Dans leurs relations réciproques, la responsabilité du garage IC Labé automobiles a été retenue à juste titre dans une proportion prépondérante, exactement appréciée à hauteur de 75 %, pour avoir démarré le véhicule en dépit du trop plein d'huile, jusqu'à provoquer l'emballement du moteur et la panne définitive.
Le montant de 24 697, 18 euros auquel le tribunal a évalué le préjudice n'est pas discuté, comprenant le remplacement du moteur pour 8 281, 77 euros, la location du véhicule pour 14 616 euros, les honoraires versés au cabinet BCA expertise pour 299, 41 euros et la dépréciation du véhicule pour 1 500 euros.
Dès lors, le jugement sera confirmé en toutes ses dispositions.

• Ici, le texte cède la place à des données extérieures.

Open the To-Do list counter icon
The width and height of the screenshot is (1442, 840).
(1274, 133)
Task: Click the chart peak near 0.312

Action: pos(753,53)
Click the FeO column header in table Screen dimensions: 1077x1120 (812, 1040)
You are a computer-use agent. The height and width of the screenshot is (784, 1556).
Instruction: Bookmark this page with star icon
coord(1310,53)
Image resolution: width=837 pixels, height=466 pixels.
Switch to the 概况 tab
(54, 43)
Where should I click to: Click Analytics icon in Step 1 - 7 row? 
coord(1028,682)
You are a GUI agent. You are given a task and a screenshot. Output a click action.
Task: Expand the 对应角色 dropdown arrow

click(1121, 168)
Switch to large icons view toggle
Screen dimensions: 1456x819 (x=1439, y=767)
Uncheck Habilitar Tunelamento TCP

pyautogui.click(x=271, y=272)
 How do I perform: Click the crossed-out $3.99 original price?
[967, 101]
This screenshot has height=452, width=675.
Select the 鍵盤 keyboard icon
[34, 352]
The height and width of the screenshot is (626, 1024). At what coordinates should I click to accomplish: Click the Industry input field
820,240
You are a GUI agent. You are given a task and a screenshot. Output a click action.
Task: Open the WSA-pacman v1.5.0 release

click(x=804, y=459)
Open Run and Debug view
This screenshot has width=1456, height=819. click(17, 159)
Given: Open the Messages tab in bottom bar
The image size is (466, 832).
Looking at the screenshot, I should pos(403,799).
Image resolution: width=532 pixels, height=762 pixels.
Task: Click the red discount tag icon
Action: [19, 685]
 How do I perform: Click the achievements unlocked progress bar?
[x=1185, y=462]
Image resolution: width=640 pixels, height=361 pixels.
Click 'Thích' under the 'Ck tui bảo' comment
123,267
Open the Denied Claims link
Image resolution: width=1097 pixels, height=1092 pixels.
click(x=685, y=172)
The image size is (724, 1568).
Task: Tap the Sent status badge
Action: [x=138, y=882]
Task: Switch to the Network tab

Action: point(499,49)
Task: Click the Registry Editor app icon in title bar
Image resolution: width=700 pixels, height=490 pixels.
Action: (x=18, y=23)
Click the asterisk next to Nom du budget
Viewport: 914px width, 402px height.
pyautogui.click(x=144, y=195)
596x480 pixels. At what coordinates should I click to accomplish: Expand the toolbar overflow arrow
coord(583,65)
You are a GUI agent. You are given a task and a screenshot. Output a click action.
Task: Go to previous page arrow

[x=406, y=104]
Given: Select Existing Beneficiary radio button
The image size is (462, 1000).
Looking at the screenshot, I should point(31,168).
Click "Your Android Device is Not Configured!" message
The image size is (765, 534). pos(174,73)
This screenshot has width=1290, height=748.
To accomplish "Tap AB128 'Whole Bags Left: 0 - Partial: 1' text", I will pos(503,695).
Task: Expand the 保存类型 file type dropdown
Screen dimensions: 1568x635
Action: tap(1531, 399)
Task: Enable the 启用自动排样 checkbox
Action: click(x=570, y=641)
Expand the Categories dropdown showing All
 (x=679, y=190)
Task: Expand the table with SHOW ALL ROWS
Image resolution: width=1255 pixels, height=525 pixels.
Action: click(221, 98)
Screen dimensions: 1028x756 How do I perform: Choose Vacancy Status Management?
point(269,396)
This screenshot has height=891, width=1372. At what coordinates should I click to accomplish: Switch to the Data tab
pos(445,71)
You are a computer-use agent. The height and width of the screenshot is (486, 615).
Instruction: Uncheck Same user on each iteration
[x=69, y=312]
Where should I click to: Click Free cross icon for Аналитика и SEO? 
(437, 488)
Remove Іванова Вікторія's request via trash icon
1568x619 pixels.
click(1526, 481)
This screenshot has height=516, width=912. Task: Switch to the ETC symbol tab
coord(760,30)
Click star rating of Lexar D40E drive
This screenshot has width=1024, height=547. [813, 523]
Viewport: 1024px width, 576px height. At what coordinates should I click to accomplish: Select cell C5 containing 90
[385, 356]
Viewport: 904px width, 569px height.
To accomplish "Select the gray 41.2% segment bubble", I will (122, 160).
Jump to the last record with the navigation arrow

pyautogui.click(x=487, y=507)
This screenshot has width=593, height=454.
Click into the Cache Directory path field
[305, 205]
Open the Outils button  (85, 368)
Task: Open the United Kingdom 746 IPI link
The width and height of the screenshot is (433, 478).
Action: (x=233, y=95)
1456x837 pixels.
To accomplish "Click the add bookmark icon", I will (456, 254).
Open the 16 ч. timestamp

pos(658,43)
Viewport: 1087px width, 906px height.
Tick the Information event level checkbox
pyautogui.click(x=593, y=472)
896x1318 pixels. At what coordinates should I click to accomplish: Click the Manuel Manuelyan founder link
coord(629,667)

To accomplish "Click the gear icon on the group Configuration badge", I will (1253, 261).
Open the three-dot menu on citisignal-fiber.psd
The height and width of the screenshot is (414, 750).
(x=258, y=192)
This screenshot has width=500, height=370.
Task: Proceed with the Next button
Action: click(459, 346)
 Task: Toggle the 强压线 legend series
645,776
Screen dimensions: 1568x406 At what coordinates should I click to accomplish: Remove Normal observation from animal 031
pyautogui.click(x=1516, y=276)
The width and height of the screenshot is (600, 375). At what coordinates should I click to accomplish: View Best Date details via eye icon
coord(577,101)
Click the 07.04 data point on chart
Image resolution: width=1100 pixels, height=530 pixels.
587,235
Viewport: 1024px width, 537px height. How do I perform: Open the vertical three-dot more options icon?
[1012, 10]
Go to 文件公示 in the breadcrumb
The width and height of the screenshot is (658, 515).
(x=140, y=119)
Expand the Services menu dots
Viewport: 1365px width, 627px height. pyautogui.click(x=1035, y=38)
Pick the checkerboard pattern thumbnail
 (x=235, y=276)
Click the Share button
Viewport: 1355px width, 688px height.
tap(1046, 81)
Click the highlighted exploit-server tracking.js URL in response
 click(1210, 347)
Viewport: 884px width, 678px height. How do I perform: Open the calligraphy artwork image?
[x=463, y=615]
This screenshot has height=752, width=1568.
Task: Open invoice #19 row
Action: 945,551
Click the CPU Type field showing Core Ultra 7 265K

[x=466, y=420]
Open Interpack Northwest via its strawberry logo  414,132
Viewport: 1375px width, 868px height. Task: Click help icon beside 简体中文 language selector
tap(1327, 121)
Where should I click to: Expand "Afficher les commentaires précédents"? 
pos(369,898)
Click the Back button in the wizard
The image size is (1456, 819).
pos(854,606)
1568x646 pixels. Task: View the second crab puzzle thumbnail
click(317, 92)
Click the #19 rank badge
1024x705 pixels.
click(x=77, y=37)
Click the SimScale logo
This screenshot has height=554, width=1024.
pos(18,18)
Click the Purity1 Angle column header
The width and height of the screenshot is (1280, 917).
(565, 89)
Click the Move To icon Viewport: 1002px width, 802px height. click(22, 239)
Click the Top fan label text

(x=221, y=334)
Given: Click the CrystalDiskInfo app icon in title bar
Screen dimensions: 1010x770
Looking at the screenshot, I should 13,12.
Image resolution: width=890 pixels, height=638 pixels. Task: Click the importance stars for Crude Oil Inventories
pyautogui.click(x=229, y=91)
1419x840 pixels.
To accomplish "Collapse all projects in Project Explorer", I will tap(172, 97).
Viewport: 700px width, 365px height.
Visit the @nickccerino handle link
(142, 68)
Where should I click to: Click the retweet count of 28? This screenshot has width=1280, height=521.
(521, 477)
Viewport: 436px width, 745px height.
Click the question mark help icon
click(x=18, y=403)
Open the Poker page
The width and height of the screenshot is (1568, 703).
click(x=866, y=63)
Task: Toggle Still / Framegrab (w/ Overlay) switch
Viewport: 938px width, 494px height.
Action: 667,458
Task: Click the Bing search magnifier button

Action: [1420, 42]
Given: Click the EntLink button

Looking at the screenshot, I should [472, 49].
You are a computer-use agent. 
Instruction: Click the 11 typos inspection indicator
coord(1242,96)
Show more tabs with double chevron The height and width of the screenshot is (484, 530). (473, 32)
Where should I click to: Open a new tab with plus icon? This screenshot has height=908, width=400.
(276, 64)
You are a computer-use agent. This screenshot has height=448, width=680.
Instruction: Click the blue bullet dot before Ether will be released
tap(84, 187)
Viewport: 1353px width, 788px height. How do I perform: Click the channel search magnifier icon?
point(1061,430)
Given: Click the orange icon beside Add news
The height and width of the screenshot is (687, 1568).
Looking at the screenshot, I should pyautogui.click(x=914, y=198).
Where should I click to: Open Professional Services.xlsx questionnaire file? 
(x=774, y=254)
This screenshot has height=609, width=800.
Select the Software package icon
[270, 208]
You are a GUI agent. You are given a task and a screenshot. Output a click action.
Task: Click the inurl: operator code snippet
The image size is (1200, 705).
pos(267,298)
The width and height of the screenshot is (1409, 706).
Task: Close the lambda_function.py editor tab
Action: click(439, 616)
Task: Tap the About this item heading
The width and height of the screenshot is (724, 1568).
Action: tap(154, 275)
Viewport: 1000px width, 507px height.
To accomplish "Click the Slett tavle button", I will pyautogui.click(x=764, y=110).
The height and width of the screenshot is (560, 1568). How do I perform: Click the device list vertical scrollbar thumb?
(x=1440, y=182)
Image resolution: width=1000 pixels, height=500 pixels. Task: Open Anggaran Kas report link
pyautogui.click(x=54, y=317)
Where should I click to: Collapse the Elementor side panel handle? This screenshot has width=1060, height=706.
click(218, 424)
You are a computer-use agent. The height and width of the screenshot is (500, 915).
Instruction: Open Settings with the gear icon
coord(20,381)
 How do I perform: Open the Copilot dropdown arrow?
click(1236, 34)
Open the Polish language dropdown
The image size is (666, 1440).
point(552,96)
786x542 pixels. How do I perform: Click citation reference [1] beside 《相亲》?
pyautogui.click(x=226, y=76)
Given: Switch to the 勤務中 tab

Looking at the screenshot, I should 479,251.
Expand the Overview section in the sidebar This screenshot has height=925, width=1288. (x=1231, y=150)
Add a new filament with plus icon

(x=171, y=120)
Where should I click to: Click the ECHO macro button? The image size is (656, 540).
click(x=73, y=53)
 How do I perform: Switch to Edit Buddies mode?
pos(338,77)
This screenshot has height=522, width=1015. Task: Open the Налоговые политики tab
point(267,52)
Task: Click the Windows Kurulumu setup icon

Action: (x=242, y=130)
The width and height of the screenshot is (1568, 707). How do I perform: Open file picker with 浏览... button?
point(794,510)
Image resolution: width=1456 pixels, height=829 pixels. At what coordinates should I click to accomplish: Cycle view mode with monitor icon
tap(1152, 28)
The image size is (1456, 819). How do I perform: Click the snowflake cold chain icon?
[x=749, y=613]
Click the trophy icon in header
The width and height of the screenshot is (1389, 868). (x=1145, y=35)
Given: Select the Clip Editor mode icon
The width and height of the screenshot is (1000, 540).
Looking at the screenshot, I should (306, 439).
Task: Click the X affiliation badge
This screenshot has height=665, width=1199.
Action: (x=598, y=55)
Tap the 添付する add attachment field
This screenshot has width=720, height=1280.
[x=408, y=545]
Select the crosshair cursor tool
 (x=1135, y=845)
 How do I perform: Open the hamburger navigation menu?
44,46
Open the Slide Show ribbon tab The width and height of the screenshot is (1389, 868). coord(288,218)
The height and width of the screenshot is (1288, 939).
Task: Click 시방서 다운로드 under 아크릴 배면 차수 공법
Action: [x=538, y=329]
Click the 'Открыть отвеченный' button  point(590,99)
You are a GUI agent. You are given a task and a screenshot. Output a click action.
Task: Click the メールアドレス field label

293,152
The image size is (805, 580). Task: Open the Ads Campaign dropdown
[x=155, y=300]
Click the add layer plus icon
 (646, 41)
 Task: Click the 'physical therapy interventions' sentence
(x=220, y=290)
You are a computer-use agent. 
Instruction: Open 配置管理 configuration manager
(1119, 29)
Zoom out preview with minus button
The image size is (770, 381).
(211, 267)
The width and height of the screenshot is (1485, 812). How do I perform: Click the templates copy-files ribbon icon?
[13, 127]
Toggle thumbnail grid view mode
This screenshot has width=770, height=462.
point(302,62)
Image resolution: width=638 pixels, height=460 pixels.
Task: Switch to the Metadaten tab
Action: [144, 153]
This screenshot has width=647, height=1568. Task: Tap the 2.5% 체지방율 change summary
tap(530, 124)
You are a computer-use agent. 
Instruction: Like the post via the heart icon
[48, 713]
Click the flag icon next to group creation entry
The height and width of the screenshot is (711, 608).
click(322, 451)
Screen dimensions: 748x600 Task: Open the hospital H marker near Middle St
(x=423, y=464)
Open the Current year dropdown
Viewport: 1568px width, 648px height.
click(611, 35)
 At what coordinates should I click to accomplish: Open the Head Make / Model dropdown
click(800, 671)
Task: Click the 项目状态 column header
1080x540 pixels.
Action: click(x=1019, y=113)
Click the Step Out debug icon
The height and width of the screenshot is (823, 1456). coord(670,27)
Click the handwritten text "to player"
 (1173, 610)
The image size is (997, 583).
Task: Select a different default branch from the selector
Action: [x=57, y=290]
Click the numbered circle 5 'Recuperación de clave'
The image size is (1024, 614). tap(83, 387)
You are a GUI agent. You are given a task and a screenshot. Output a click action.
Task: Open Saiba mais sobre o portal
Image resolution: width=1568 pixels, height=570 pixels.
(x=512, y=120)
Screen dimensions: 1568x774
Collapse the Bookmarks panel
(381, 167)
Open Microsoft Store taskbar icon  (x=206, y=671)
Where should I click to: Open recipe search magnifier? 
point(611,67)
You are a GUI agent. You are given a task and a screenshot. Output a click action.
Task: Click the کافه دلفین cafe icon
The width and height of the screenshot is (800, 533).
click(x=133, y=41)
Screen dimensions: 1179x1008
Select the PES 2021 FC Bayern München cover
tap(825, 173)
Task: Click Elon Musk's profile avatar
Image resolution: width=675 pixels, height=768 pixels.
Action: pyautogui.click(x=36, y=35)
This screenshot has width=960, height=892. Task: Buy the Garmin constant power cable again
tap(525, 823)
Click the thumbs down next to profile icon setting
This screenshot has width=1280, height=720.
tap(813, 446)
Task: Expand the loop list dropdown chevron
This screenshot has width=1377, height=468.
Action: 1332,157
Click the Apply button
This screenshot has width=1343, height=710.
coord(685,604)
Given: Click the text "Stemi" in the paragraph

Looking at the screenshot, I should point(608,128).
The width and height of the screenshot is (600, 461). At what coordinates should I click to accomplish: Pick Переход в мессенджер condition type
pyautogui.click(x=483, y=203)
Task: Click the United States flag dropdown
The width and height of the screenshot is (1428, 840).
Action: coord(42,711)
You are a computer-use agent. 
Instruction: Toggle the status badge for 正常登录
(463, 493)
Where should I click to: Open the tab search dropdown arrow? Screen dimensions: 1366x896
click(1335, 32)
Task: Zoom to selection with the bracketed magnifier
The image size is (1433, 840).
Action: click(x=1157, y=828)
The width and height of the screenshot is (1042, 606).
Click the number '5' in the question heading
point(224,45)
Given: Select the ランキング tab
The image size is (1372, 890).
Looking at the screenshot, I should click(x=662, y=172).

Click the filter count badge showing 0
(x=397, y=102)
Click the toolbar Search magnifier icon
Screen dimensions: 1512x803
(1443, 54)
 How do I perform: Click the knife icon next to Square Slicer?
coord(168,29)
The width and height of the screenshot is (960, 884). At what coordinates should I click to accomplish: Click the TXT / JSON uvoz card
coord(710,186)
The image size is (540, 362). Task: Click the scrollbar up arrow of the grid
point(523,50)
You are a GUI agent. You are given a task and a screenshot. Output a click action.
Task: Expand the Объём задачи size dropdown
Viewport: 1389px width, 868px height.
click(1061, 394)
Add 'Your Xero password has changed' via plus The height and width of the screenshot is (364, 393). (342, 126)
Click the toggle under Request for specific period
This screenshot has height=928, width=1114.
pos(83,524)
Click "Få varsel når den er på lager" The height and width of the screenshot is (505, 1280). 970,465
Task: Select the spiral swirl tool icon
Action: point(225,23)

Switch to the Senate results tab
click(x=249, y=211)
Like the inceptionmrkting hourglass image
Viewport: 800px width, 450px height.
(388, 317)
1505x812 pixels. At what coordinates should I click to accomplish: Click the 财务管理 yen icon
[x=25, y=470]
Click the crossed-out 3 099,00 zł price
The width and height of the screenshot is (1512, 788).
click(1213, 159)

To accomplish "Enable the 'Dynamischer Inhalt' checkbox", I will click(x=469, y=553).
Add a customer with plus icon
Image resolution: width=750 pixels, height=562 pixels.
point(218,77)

Il est équitable de compenser à hauteur de 2 000 euros à la charge de la société Garage Montet les frais non compris dans les dépens que M. X...a été contraint d'exposer en appel.
PAR CES MOTIFS
LA COUR, statuant publiquement et par arrêt réputé contradictoire mis à disposition au greffe,
Confirme en toutes ses dispositions le jugement déféré,
Y ajoutant,
Condamne la société Garage Montet aux dépens d'appel, avec droit de recouvrement direct dans les conditions de l'article 699 du code de procédure civile, et à verser à M. Edouard X...la somme de 2 000 euros en application de l'article 700 du même code,
Déboute les parties de leurs autres demandes.